The task - Keep to one stretch of the data below, the lines from the one with "Task: Select the Mancini Park Hotel pin" up to and including the one with "Screen dimensions: 1120x1066", and return that stretch exactly.

┌─ Data section

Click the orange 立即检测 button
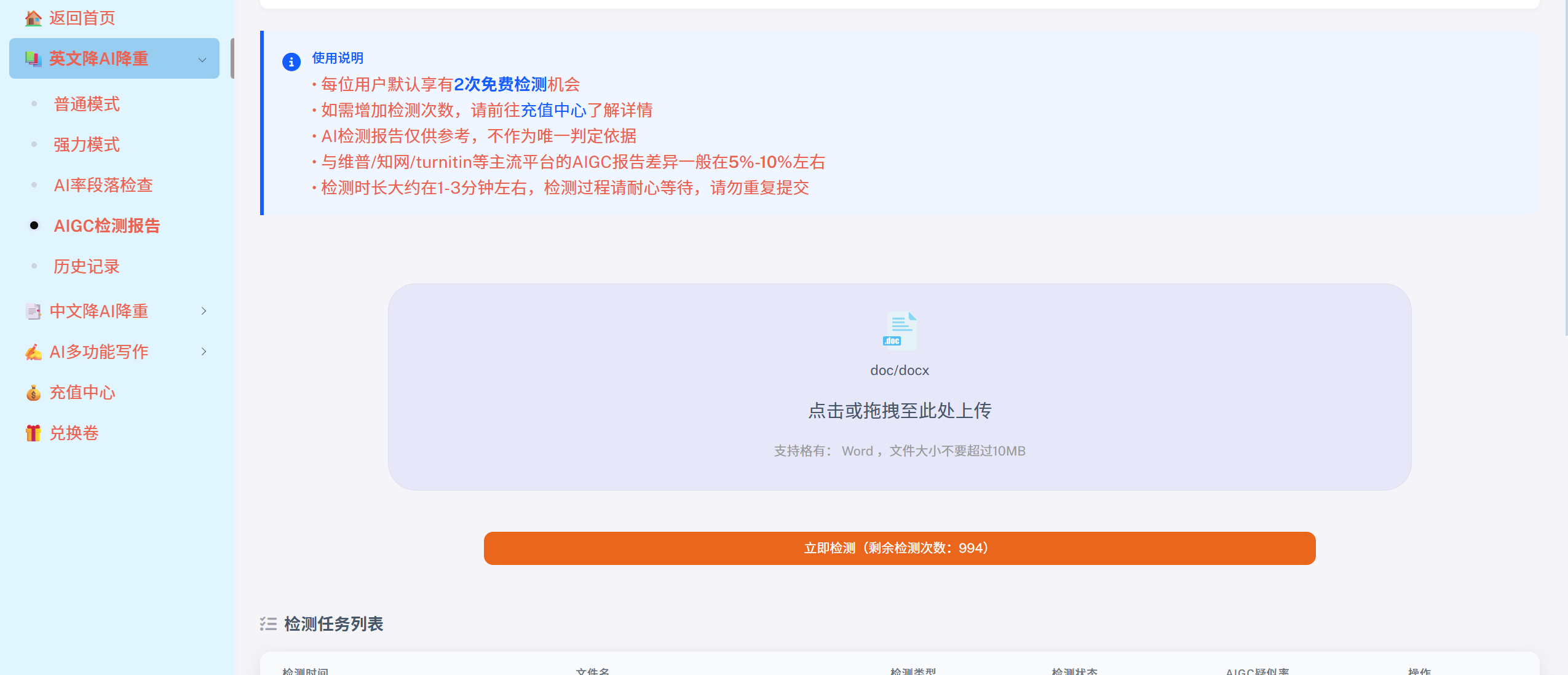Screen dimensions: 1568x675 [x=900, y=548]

└─
┌─ Data section

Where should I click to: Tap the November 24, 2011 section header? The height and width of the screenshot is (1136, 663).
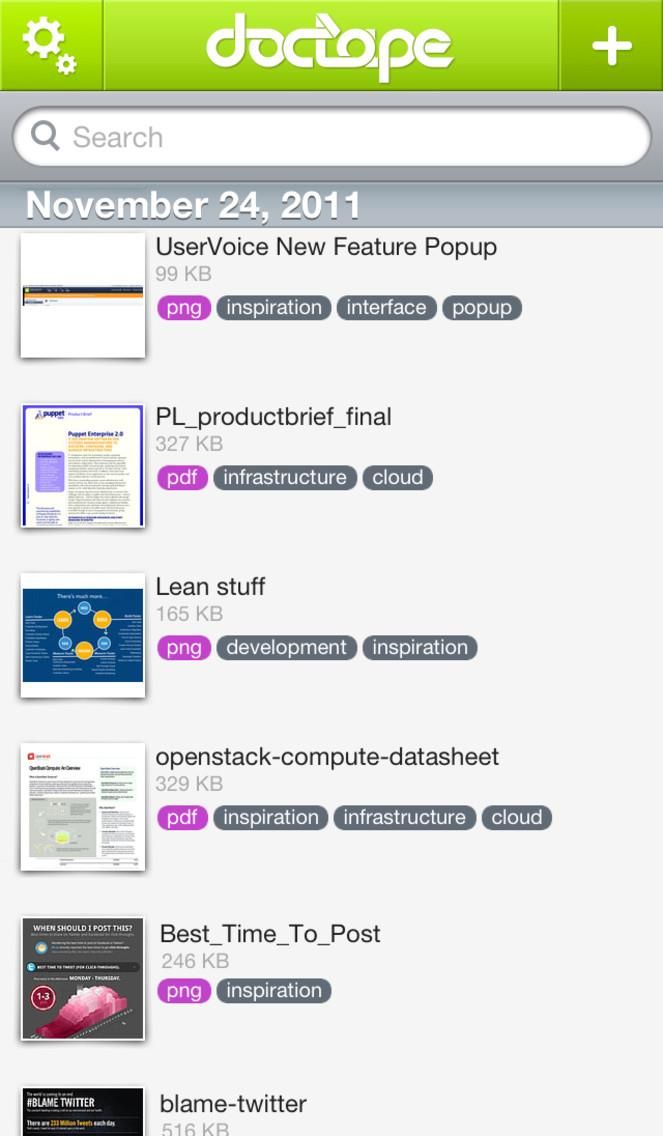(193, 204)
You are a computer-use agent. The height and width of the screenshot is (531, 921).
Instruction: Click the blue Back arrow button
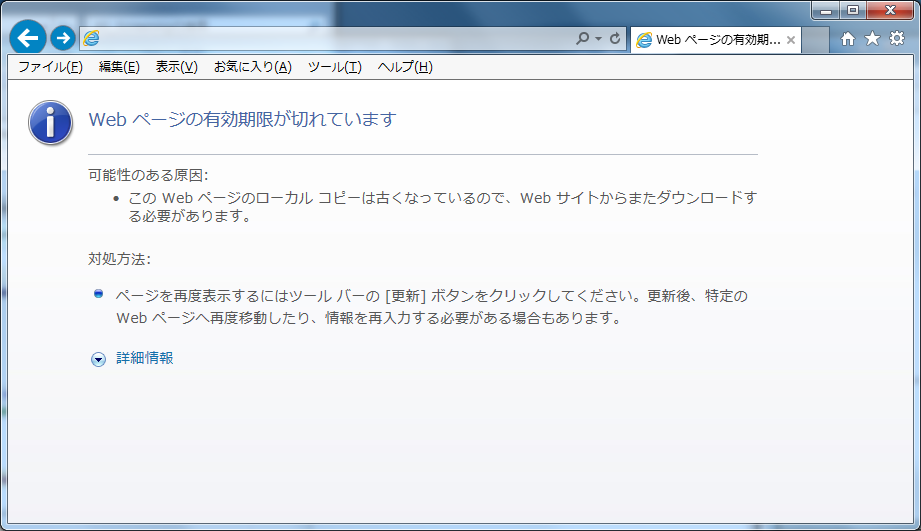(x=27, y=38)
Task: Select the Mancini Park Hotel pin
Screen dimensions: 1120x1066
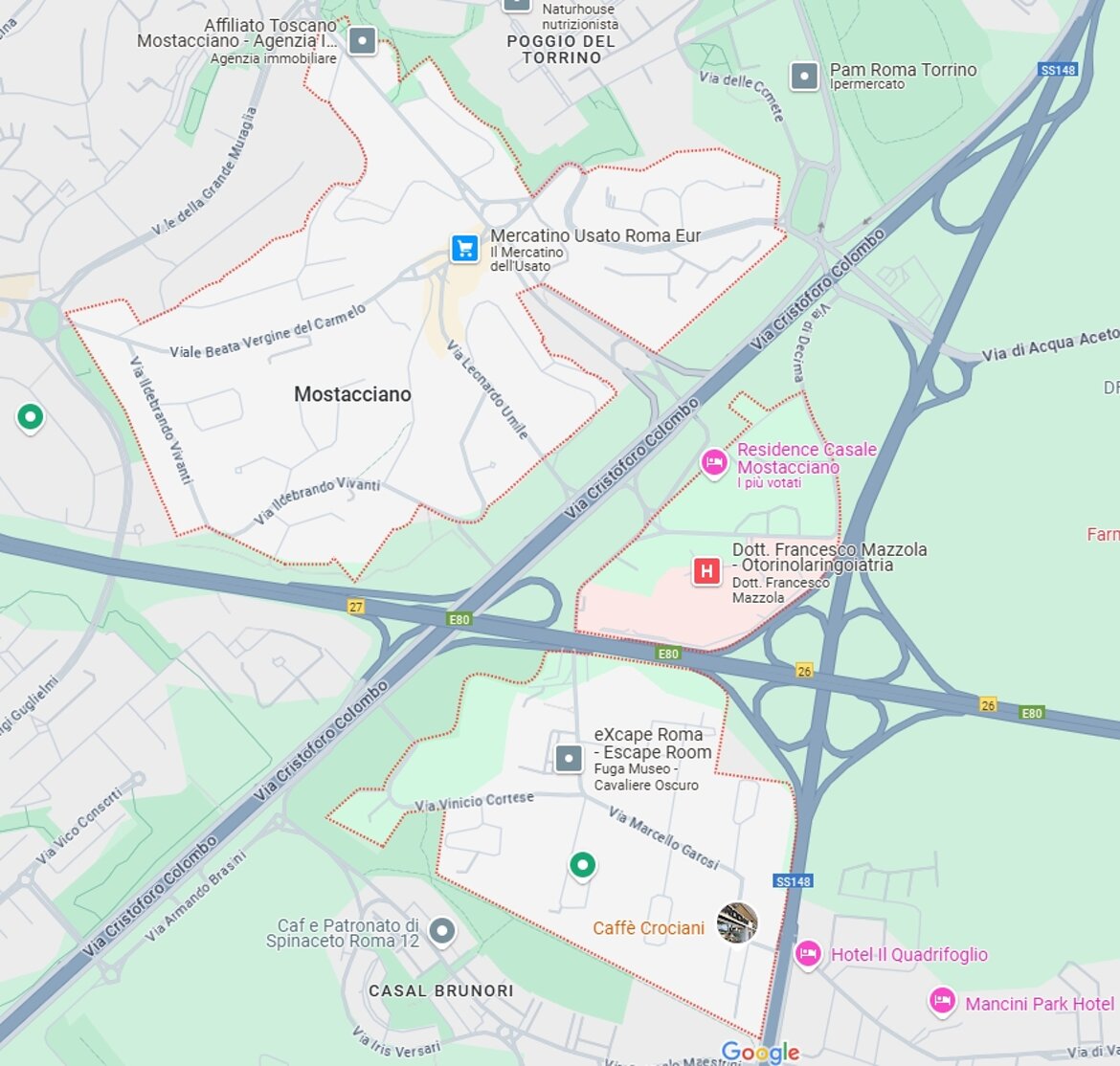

└─

Task response -
Task: Select the Mancini Park Hotel pin
Screen dimensions: 1120x1066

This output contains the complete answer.